### [Exercise instructions]
Retype the records below exactly. Leave nothing out.

### [Task inputs]

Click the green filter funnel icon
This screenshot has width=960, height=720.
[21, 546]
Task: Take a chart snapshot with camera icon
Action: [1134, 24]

### [Exercise result]
Click the green filter funnel icon
This screenshot has width=960, height=720.
[21, 546]
Task: Take a chart snapshot with camera icon
Action: [1134, 24]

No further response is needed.